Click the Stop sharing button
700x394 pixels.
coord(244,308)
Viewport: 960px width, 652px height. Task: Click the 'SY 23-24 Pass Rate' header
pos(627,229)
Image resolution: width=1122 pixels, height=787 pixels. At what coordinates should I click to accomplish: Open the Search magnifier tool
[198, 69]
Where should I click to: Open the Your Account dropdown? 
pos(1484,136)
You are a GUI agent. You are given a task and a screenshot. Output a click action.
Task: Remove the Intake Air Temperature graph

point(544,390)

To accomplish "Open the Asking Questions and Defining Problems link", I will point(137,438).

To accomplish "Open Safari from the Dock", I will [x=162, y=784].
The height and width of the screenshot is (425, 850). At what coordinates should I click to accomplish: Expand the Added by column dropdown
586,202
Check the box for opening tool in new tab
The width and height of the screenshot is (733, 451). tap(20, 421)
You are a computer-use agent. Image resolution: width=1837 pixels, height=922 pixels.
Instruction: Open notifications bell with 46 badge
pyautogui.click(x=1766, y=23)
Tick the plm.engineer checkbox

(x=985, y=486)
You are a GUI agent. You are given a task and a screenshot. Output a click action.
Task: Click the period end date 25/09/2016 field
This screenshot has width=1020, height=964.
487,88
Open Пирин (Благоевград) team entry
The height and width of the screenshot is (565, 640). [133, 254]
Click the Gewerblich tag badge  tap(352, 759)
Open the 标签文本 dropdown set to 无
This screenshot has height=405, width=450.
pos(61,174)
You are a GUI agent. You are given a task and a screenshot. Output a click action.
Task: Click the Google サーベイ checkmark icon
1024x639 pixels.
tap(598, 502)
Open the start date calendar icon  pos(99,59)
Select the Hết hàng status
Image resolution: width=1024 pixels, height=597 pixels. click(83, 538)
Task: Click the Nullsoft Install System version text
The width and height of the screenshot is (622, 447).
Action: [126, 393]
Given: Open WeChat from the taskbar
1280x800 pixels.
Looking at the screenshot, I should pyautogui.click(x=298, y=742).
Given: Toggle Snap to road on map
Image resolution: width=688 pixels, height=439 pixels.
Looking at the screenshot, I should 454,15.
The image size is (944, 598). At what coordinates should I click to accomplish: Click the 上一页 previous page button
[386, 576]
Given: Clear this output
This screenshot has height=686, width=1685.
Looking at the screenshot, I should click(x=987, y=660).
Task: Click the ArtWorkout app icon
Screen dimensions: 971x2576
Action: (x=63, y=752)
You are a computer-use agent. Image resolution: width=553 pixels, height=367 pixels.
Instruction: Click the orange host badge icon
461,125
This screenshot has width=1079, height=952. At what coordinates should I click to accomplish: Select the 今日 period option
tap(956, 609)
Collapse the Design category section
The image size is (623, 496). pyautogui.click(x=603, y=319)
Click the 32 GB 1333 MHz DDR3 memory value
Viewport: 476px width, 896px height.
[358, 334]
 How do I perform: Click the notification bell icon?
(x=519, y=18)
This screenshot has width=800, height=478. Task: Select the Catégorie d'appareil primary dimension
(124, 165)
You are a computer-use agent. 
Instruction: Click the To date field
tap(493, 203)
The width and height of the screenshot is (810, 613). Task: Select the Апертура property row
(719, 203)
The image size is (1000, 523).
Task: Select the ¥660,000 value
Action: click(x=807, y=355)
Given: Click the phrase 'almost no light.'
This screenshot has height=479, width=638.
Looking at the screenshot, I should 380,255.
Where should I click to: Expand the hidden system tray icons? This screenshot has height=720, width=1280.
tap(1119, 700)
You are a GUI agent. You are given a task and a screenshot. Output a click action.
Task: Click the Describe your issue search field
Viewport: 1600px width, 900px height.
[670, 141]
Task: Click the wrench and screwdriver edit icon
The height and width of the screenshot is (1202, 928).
****************
**WHAT TO WORK ON**
Give the data again, exactly as it appears above.

**RESPONSE**
Click the Stop sharing button
700x394 pixels.
coord(244,308)
Viewport: 960px width, 652px height. Task: Click the 'SY 23-24 Pass Rate' header
pos(627,229)
Image resolution: width=1122 pixels, height=787 pixels. At what coordinates should I click to accomplish: Open the Search magnifier tool
[198, 69]
Where should I click to: Open the Your Account dropdown? 
pos(1484,136)
You are a GUI agent. You are given a task and a screenshot. Output a click action.
Task: Remove the Intake Air Temperature graph

point(544,390)

To accomplish "Open the Asking Questions and Defining Problems link", I will point(137,438).

To accomplish "Open Safari from the Dock", I will [x=162, y=784].
The height and width of the screenshot is (425, 850). At what coordinates should I click to accomplish: Expand the Added by column dropdown
586,202
Check the box for opening tool in new tab
The width and height of the screenshot is (733, 451). tap(20, 421)
You are a computer-use agent. Image resolution: width=1837 pixels, height=922 pixels.
Instruction: Open notifications bell with 46 badge
pyautogui.click(x=1766, y=23)
Tick the plm.engineer checkbox

(x=985, y=486)
You are a GUI agent. You are given a task and a screenshot. Output a click action.
Task: Click the period end date 25/09/2016 field
This screenshot has width=1020, height=964.
487,88
Open Пирин (Благоевград) team entry
The height and width of the screenshot is (565, 640). [133, 254]
Click the Gewerblich tag badge  tap(352, 759)
Open the 标签文本 dropdown set to 无
This screenshot has height=405, width=450.
pos(61,174)
You are a GUI agent. You are given a task and a screenshot. Output a click action.
Task: Click the Google サーベイ checkmark icon
1024x639 pixels.
tap(598, 502)
Open the start date calendar icon  pos(99,59)
Select the Hết hàng status
Image resolution: width=1024 pixels, height=597 pixels. click(83, 538)
Task: Click the Nullsoft Install System version text
The width and height of the screenshot is (622, 447).
Action: [126, 393]
Given: Open WeChat from the taskbar
1280x800 pixels.
Looking at the screenshot, I should pyautogui.click(x=298, y=742).
Given: Toggle Snap to road on map
Image resolution: width=688 pixels, height=439 pixels.
Looking at the screenshot, I should 454,15.
The image size is (944, 598). At what coordinates should I click to accomplish: Click the 上一页 previous page button
[386, 576]
Given: Clear this output
This screenshot has height=686, width=1685.
Looking at the screenshot, I should click(x=987, y=660).
Task: Click the ArtWorkout app icon
Screen dimensions: 971x2576
Action: (x=63, y=752)
You are a computer-use agent. Image resolution: width=553 pixels, height=367 pixels.
Instruction: Click the orange host badge icon
461,125
This screenshot has width=1079, height=952. At what coordinates should I click to accomplish: Select the 今日 period option
tap(956, 609)
Collapse the Design category section
The image size is (623, 496). pyautogui.click(x=603, y=319)
Click the 32 GB 1333 MHz DDR3 memory value
Viewport: 476px width, 896px height.
[358, 334]
 How do I perform: Click the notification bell icon?
(x=519, y=18)
This screenshot has width=800, height=478. Task: Select the Catégorie d'appareil primary dimension
(124, 165)
You are a computer-use agent. 
Instruction: Click the To date field
tap(493, 203)
The width and height of the screenshot is (810, 613). Task: Select the Апертура property row
(719, 203)
The image size is (1000, 523).
Task: Select the ¥660,000 value
Action: click(x=807, y=355)
Given: Click the phrase 'almost no light.'
This screenshot has height=479, width=638.
Looking at the screenshot, I should 380,255.
Where should I click to: Expand the hidden system tray icons? This screenshot has height=720, width=1280.
tap(1119, 700)
You are a GUI agent. You are given a task and a screenshot. Output a click action.
Task: Click the Describe your issue search field
Viewport: 1600px width, 900px height.
[670, 141]
Task: Click the wrench and screwdriver edit icon
The height and width of the screenshot is (1202, 928).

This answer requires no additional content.